В селигерскую пору старшие сыновья уже определились в личном и профессиональном плане. Никита был женат на дочери Михаила Леонидовича Лозинского – 
блестящего переводчика, близкого друга Николая Гумилева и Анны Ахматовой. Лозинский живо откликался на происходившее в НАИСе – был участником селигерских экскурсий Качалова и отражал в пародийных стихах случавшиеся эпизоды. (Впоследствии в семье Никиты появятся семь достойных продолжателей рода Толстых-Крандиевских-Лозинских, в числе которых писательницы Татьяна и Наталья Толстые). 
             Хотя владельцы дачи и их гости мелькали в обозримом пространстве озера и леса, в ту пору у меня были скудные представления о Королеве и ее свите. Исключение составлял Митя Толстой. Подростковая дурь толкала нас с Наташей Бабочкиной – 
неразлучных подруг с раннего детства – на скрытую войну с юношей.
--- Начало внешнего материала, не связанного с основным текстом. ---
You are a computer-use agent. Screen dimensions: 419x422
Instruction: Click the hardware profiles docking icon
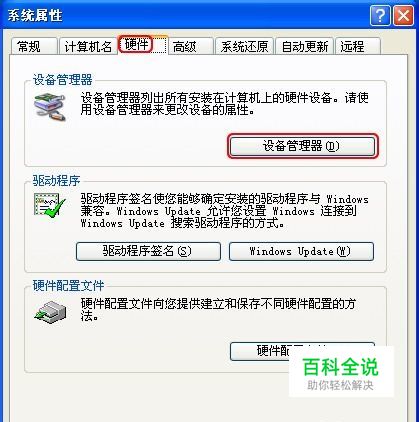(50, 312)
За эпатажный внешний вид он был прозван нами «Нарциссом» и стал мишенью: исподтишка в его сторону летели камешки и шишки. (Спустя 40 лет я принесла извинение композитору Дмитрию Толстому за мелкое хулиганство в селигерскую бытность.) 
    По вечерам молодежь собиралась на волейбольной площадке, расположенной вблизи разоренной церкви Николо-Рожок. Там летом 1940 года Митя познакомился с девушкой Таней Пустоваловой, через много лет ставшей его женой и невесткой Крандиевской. Таким образом, присутствие на Селигере определило счастливый брак Тани и Мити, длившийся сорок шесть лет, и продолжение другой ветви Толстых-Крандиевских. (В начале нового века их внучка  Варя и правнучка Натальи Васильевны прислала мне книгу своего недавно скончавшегося деда Дмитрия Алексеевича Толстого «Для чего всё это было», в которой он отвел достойное место матери и жене.)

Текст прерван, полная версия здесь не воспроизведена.